The reality of a project with huge userbase and limited resources is
that there are more bugs that can be addressed seriously and
substantially, not with a canned response that does not solve the issue,
than there's developer resource. It doesn't mean "nobody cares about the
bug reports" - it means some bug reports will be cared for first and
some later (and possibly some, unfortunately, never).
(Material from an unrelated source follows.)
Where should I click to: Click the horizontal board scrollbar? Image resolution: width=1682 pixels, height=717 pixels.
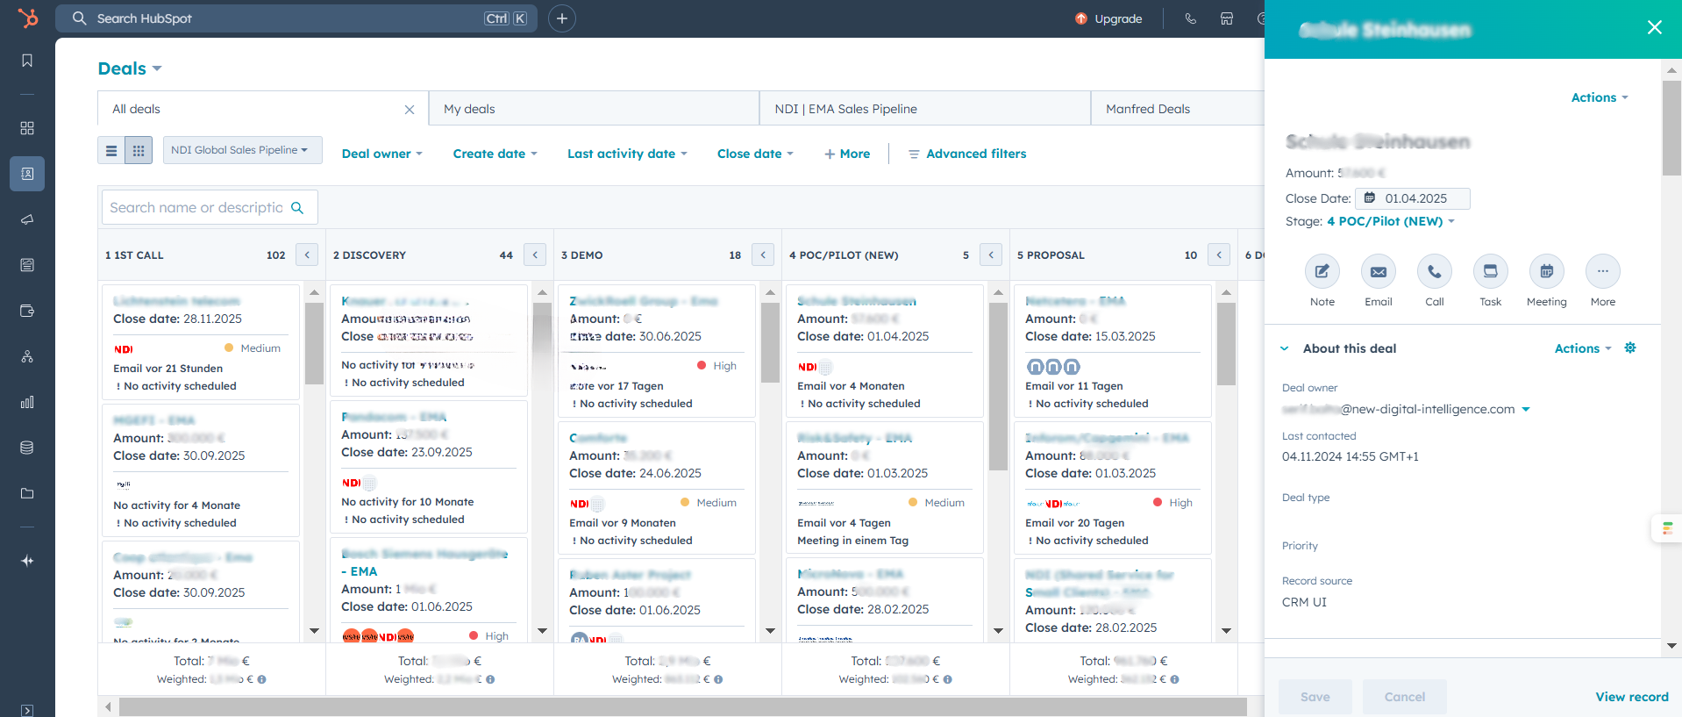(x=682, y=706)
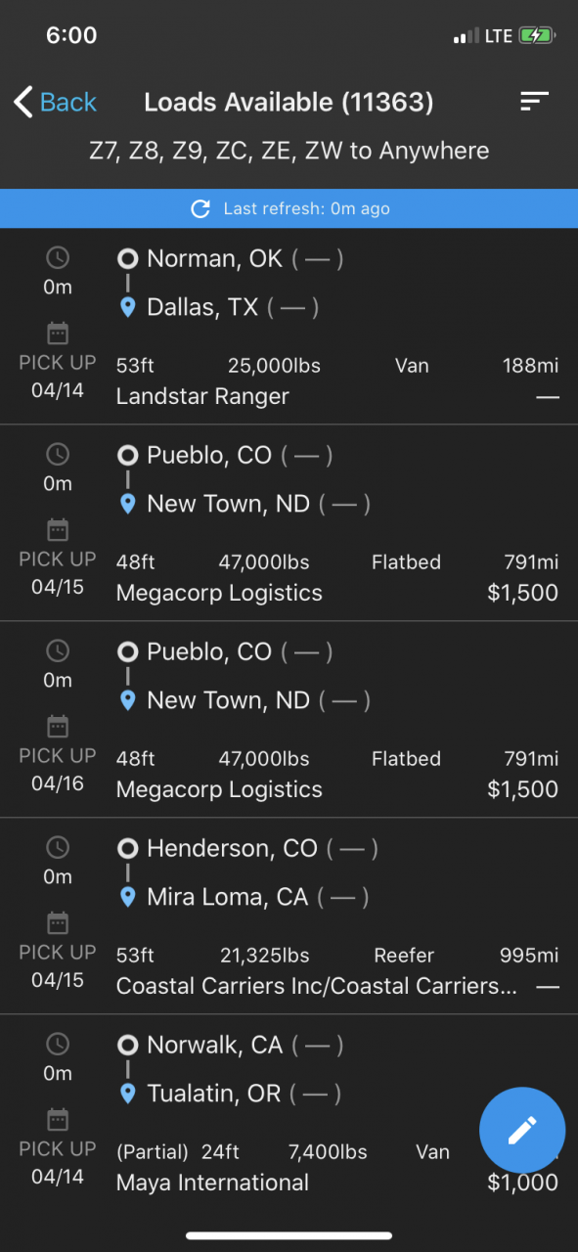Open the Landstar Ranger load listing
The height and width of the screenshot is (1252, 578).
coord(289,327)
This set of
priorities can be influenced by alerting developer's attention about
specific bugs needing addressing, and by existing prioritisation
processes, which very much include community input, but the harsh
reality of having a lot of bugs dictates that giving serious non-canned
attention leading to satisfactory outcome to 100% of them is IMHO not
realistic.

We could of course institute the policy of "every bug should have a
comment from a developer within X time" - but unless X is very large, I
think it will be unsatisfactory, since getting "yes, it's a very
important bug, thanks for submitting it" comment without the bug being
fixed is IMHO no better than getting no comment at all.
-- 
Stas Malyshev
[email protected]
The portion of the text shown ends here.